Task description >>
Extract from the entries below, exactly as given, only the lines from the line containing "Click the SPECIFICATIONS heading text" to the line containing "Task: Click the upload file arrow icon", both lines included.

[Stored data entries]
----

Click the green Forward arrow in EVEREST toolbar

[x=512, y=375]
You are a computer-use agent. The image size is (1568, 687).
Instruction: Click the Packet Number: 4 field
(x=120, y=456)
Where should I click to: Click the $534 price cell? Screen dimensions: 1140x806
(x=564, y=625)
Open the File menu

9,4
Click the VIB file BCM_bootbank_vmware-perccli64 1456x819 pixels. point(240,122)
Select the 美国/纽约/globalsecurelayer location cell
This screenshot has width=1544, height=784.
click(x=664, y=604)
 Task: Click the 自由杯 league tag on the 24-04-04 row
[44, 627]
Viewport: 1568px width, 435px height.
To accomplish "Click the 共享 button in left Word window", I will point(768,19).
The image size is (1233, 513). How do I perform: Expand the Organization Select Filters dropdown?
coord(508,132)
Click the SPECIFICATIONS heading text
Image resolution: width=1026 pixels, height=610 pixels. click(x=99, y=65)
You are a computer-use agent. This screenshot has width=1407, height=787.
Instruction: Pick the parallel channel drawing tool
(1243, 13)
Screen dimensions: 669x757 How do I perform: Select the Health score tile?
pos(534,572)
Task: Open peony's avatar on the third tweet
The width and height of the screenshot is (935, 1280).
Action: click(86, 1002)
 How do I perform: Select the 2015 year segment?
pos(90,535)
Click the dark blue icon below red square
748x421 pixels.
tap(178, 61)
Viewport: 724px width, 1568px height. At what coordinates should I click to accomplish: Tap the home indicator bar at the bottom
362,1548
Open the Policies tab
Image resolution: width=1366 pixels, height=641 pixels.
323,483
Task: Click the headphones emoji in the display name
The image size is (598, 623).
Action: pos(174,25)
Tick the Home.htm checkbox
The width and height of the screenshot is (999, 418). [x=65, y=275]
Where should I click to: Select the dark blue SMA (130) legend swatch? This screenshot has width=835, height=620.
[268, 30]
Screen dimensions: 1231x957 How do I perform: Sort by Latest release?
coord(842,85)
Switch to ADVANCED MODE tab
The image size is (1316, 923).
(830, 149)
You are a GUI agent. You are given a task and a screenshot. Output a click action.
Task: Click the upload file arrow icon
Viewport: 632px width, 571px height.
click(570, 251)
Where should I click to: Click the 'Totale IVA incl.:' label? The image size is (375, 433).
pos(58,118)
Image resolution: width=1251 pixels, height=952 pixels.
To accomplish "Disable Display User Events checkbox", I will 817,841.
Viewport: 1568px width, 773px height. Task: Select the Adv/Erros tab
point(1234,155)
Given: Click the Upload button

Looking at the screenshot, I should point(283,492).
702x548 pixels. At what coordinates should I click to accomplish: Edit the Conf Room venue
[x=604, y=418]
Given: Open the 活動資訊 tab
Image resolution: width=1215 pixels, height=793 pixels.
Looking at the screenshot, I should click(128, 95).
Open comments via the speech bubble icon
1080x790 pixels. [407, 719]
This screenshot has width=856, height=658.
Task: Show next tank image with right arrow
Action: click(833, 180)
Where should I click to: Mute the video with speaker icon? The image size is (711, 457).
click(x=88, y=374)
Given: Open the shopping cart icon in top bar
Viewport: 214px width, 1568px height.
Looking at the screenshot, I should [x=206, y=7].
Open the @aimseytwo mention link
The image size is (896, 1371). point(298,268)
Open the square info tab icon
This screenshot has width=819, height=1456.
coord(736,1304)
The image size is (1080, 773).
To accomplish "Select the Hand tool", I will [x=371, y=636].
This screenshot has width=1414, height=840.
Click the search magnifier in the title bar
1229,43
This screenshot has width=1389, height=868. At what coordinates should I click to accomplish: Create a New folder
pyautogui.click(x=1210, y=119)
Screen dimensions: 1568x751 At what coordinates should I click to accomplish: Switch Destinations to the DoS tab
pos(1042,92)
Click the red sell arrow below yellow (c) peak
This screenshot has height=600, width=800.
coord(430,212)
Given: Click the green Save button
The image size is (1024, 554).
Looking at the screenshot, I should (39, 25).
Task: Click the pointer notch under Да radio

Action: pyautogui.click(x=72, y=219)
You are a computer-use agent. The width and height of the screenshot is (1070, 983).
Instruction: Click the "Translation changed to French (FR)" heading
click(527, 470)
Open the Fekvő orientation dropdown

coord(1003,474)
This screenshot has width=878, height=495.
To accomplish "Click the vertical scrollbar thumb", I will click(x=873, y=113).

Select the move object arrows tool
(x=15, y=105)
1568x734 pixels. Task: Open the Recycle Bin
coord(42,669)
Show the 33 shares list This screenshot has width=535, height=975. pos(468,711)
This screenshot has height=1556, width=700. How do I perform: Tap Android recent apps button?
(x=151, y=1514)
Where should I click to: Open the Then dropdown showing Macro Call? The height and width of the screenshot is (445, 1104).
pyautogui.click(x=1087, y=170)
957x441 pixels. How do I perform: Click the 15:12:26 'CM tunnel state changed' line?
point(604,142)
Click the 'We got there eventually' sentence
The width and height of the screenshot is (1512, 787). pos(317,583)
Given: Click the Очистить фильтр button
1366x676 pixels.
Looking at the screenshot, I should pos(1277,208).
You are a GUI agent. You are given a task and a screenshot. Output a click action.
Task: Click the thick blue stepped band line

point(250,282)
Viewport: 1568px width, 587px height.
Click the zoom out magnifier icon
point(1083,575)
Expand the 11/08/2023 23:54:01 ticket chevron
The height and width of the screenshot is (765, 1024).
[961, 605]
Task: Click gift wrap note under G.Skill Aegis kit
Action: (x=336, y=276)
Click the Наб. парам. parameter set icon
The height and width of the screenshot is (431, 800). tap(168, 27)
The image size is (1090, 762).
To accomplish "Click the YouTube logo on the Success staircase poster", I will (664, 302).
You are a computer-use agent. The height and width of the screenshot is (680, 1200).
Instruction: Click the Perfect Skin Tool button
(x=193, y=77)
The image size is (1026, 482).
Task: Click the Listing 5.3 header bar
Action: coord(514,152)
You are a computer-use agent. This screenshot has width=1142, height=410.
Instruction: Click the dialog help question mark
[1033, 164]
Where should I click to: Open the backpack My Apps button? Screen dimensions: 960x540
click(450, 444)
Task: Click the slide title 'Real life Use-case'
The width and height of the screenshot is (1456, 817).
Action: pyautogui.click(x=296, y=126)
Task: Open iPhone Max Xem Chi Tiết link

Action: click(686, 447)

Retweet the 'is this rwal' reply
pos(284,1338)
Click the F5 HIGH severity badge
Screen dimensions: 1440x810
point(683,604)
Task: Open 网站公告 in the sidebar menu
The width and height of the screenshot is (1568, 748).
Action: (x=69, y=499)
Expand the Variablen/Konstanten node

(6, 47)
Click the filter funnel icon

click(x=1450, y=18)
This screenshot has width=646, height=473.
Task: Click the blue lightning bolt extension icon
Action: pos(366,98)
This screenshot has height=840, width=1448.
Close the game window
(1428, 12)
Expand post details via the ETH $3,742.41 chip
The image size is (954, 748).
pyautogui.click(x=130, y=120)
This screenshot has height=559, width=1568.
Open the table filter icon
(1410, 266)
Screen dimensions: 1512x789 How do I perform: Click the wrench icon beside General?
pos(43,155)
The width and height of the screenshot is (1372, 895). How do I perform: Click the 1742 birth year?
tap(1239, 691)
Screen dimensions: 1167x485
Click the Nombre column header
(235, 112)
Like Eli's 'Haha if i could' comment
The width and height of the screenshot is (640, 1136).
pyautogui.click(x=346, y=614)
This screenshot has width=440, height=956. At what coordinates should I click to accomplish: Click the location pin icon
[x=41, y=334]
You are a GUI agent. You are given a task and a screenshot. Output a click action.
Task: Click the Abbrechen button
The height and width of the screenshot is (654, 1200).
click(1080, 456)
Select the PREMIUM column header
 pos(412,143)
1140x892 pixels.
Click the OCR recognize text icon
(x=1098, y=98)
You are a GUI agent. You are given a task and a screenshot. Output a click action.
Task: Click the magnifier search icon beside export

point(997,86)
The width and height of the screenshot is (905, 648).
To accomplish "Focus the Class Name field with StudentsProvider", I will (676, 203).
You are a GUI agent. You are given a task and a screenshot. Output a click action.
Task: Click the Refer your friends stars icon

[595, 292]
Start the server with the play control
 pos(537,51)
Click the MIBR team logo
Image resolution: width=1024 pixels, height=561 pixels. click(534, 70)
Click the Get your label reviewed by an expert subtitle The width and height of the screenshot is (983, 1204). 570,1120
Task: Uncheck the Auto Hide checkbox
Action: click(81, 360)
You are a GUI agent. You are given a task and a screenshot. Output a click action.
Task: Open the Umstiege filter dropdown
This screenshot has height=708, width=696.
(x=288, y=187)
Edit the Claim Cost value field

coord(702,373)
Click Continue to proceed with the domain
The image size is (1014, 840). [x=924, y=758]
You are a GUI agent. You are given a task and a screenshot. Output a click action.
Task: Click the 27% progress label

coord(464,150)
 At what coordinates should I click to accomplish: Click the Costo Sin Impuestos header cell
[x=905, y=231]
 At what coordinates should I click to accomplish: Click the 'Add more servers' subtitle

----

Answer to this task >>
Click the SPECIFICATIONS heading text
Image resolution: width=1026 pixels, height=610 pixels. click(x=99, y=65)
You are a computer-use agent. This screenshot has width=1407, height=787.
Instruction: Pick the parallel channel drawing tool
(1243, 13)
Screen dimensions: 669x757 How do I perform: Select the Health score tile?
pos(534,572)
Task: Open peony's avatar on the third tweet
The width and height of the screenshot is (935, 1280).
Action: click(86, 1002)
 How do I perform: Select the 2015 year segment?
pos(90,535)
Click the dark blue icon below red square
748x421 pixels.
tap(178, 61)
Viewport: 724px width, 1568px height. At what coordinates should I click to accomplish: Tap the home indicator bar at the bottom
362,1548
Open the Policies tab
Image resolution: width=1366 pixels, height=641 pixels.
323,483
Task: Click the headphones emoji in the display name
The image size is (598, 623).
Action: pos(174,25)
Tick the Home.htm checkbox
The width and height of the screenshot is (999, 418). [x=65, y=275]
Where should I click to: Select the dark blue SMA (130) legend swatch? This screenshot has width=835, height=620.
[268, 30]
Screen dimensions: 1231x957 How do I perform: Sort by Latest release?
coord(842,85)
Switch to ADVANCED MODE tab
The image size is (1316, 923).
(830, 149)
You are a GUI agent. You are given a task and a screenshot. Output a click action.
Task: Click the upload file arrow icon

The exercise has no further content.